Hard to have gun violence if you don’t have a gun.
For instance…
Canada has approximately 34.7 guns per 100 people so if 100 Canadians get pissed off 65.3 of them have to settle for a fist fight or calling someone a “hoser” (no idea if that’s actually a Canadian insult, I got it from watching the McKenzie Brothers) and their scarcity of guns might explain why in 2020 the Canadian firearm-related homicide rate per 100,000 people was 0.73 and during the same time period ours was 13.6.
But at this late date, why bring logic into it?

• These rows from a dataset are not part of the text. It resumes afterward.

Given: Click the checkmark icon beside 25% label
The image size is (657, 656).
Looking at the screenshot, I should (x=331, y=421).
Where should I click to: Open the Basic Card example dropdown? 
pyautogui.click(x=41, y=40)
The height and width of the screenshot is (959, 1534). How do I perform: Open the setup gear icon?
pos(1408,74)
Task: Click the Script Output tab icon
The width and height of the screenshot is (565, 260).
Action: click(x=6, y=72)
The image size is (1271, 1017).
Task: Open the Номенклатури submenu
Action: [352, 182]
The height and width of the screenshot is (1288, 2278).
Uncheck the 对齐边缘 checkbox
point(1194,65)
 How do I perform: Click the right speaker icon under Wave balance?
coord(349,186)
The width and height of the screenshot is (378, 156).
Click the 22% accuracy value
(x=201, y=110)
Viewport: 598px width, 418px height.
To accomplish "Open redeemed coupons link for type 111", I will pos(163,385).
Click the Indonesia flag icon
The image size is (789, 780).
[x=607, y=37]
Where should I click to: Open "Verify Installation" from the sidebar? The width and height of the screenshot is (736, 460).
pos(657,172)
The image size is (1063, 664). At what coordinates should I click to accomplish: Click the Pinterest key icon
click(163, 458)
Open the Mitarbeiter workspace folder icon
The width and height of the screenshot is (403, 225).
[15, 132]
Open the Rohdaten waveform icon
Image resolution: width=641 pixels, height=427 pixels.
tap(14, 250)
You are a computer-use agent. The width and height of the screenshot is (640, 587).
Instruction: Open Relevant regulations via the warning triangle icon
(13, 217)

Corporate America sells us guns and then fires as many people as logistically possible (and quite often, a few more than that) and fucks us out of the medical insurance coverage we paid for and then are totally shocked when a CEO gets shot.
Apparently they just thought it would be poor people shooting other poor people, which is understandable because that’s mainly what happens, but let a rich person get shot and now we have national crisis on our hands.
And, yeah, I know suspected shooter Luigi Mangione used a “ghost gun” but all that actually demonstrates is that in the US of A we have way too much access to firearms even if we have to make our own using a Xerox machine. (Actually, you need a 3-D printer, which are surprisingly cheap).
And if anyone says, “Wait a minute, maybe untraceable guns that can go through a metal detector are a bad idea” someone will start waving the Constitution around (a document they’re happy to ignore whenever it suits their purposes) and start talking about Freedom and the Ability to Resist An Oppressive Government and Red Dawn scenarios (the first one, the remake was shitty) like you and your plastic gun are going to hold off the Russian/North Korean/Bad-Guy-Du-Jour Army when they show up with helicopters, tanks and rocket launchers or blow up your house with a Predator drone being piloted by some 19-year old sitting in a warehouse in Reno, Nevada.
Anyway…
Hal Holbrook was right, the real reason we’re armed to the teeth is:
M-O-N-E-Y.
There’s way too much of it to be made selling guns to people who think they need one and if some school kids have to die in the process, so be it.
Today’s Lesson
According to the internet (at least theoretically) either Vladimir Lenin or Joseph Stalin or Chico Marx said some version of: “When it comes time to hang the capitalists, they will sell us the rope.”
A pithy quote, but as History has shown us Vlad/Joe/Chico were way off…
They sold us guns instead.
That was exceptionally pithy.
Good stuff in bad times. How do you keep your bouyancy?
Seems like the constitution has gone the way of the bible… just a useful quote generator when needed.